== Brano di partenza ==
* * * *
1980-1983 - I partiti si mettono all’erta e tutti presentano (chi prima, chi dopo) una pro­pria Legge. Siamo all’VIII legislatura. La Commissione Giustizia della Ca­mera esamina i progetti di Legge. Concorda un testo unificato che rappresenta una mediazio­ne tra le varie proposte e che titola: “dei delitti contro la libertà sessuale”. In questo testo unificato, tra le altre cose, a differenza della Legge di iniziativa popolare, si stabilisce che, in caso di VIOLENZA sessuale (SESSO/SESSUALITÀ) si procederà a querela di parte “quando tra la persona offesa e il colpevole intercorre, al momento del fatto, un rapporto di coniugio di con­vivenza”.

26 giugno 1983 - Nuova legislatura. È la IX. Tutte le propo­ste di Legge sono decadute, tranne quella di iniziativa popolare. Dopo le elezioni politiche del 1983 i partiti presentano ancora una volta i loro progetti di Legge che ritornano così in Commissione Giustizia. Sono passati più di quattro anni dalla presentazione della Legge di iniziativa popolare.
* * * *
== Cose da fare ==
(a) Estrai dai record, senza cambiare nulla, le righe che vanno da quella con "Buscar (164, 583)" fino a quella con "Inicio (463, 20)", tutte e due comprese.
(b) Scrivi il seguito del brano sul percorso in Parlamento della legge contro la violenza sessuale, partendo dopo la sua ultima frase.
Il brano e i record non hanno nulla a che vedere l'uno con gli altri.

== Record disponibili ==
* * * *
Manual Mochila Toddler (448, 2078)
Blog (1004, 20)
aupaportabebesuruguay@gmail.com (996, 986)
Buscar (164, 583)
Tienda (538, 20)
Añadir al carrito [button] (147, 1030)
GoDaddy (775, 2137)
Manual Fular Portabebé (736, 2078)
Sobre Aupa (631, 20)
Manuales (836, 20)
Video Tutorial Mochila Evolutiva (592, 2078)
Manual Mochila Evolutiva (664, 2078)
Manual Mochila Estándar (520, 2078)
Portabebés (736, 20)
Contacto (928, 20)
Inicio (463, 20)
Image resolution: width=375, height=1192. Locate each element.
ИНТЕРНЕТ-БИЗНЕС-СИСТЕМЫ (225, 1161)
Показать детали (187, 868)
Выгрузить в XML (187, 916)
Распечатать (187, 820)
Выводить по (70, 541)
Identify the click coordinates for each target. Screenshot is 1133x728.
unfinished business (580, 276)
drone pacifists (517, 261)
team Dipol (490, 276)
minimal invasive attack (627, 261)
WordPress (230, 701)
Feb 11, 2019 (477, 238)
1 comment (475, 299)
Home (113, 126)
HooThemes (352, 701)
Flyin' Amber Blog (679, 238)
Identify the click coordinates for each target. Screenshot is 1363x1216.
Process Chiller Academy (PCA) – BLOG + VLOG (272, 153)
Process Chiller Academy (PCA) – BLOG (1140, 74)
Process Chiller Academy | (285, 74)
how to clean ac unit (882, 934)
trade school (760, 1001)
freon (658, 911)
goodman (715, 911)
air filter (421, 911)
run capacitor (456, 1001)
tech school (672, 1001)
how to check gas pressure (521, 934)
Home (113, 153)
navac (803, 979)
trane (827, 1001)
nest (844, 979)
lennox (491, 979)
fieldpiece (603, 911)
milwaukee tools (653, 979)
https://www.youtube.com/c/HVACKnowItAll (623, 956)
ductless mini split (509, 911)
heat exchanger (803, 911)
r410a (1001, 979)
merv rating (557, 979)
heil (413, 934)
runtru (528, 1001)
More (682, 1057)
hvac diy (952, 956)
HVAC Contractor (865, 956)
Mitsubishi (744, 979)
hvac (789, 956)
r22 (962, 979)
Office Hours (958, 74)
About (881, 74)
* * * *
== Soluzioni degli esercizi ==
(a)
Buscar (164, 583)
Tienda (538, 20)
Añadir al carrito [button] (147, 1030)
GoDaddy (775, 2137)
Manual Fular Portabebé (736, 2078)
Sobre Aupa (631, 20)
Manuales (836, 20)
Video Tutorial Mochila Evolutiva (592, 2078)
Manual Mochila Evolutiva (664, 2078)
Manual Mochila Estándar (520, 2078)
Portabebés (736, 20)
Contacto (928, 20)
Inicio (463, 20)

(b)
Il Parlamento non ha mai voluto discuterla. Per denunciare queste gravi inadempienze, per cui gli stupratori restano impuniti in una situazione di vertiginoso aumento delle violen­ze contro le donne, il Comitato Promotore presenta una petizione popolare (nel corso di una animata conferenza stampa), “per la libera deambulazione notturna delle donne”, in cui, dopo aver denunciato la carenza legislativa in una situazione di emergenza, quale quella italiana, al fine di garantire la sicurezza della circolazione notturna delle donne, chiede, provocatoriamen­te e ironicamente, di porre un divieto alla circolazione notturna dei maschi dopo le nove di sera. Contemporaneamente si raccolgono le firme su un esposto indirizzato al Presidente della Repubblica e al Presidente della Corte Costituzionale (i massimi garanti delle libertà indivi­duali e collettive) in cui si fa precisa denuncia delle inadempienze e delle lentezze del Parla­mento.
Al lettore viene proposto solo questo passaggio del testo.